* _What needs to be done_:
An exact reproduction of all entries is required.

===

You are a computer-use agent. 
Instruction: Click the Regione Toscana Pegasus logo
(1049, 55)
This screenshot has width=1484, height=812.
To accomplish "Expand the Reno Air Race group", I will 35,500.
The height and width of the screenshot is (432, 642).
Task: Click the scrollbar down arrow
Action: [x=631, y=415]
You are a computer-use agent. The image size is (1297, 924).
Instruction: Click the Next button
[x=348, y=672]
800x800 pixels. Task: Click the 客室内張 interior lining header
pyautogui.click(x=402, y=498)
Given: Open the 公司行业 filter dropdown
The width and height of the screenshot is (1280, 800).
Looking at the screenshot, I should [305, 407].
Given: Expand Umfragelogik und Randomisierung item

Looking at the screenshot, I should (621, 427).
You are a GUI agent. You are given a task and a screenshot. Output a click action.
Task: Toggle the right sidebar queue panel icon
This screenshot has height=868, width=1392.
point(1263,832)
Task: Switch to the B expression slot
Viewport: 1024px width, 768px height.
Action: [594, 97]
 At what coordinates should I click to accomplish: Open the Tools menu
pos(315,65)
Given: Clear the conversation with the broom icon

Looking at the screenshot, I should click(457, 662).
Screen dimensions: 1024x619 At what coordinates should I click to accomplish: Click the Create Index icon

===

* _Solution to this problem_:
You are a computer-use agent. 
Instruction: Click the Regione Toscana Pegasus logo
(1049, 55)
This screenshot has width=1484, height=812.
To accomplish "Expand the Reno Air Race group", I will 35,500.
The height and width of the screenshot is (432, 642).
Task: Click the scrollbar down arrow
Action: [x=631, y=415]
You are a computer-use agent. The image size is (1297, 924).
Instruction: Click the Next button
[x=348, y=672]
800x800 pixels. Task: Click the 客室内張 interior lining header
pyautogui.click(x=402, y=498)
Given: Open the 公司行业 filter dropdown
The width and height of the screenshot is (1280, 800).
Looking at the screenshot, I should [305, 407].
Given: Expand Umfragelogik und Randomisierung item

Looking at the screenshot, I should (621, 427).
You are a GUI agent. You are given a task and a screenshot. Output a click action.
Task: Toggle the right sidebar queue panel icon
This screenshot has height=868, width=1392.
point(1263,832)
Task: Switch to the B expression slot
Viewport: 1024px width, 768px height.
Action: [594, 97]
 At what coordinates should I click to accomplish: Open the Tools menu
pos(315,65)
Given: Clear the conversation with the broom icon

Looking at the screenshot, I should click(457, 662).
Screen dimensions: 1024x619 At what coordinates should I click to accomplish: Click the Create Index icon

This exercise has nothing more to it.